_TRY IT:_
Go through the data below and work out how many lines contain "each"; the answer is the number alone.

_INFORMATION:_
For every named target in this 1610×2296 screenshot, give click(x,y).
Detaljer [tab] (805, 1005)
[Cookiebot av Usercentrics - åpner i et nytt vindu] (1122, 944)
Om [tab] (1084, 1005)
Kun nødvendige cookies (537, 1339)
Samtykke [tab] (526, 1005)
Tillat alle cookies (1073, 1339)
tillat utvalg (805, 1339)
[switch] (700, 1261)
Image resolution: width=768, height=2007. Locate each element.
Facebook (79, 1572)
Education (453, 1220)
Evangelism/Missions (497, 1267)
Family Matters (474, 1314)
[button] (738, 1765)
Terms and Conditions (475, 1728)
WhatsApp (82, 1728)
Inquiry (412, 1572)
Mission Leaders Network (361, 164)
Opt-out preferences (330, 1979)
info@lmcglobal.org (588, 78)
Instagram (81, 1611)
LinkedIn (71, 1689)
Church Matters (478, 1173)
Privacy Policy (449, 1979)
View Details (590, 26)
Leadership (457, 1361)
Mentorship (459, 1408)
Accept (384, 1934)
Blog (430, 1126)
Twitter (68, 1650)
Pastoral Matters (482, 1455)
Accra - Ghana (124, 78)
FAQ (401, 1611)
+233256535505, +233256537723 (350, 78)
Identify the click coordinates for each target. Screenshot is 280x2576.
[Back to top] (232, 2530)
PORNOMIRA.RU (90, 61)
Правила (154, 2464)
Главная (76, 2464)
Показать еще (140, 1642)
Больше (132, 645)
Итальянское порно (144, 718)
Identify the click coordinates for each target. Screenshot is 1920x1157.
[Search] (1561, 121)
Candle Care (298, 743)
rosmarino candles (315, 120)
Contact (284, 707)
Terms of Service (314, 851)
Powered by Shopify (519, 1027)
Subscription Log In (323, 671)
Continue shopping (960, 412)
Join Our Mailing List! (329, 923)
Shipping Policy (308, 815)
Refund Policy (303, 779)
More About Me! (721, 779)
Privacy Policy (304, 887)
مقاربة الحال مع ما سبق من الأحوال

_EXERCISE RESPONSE:_
3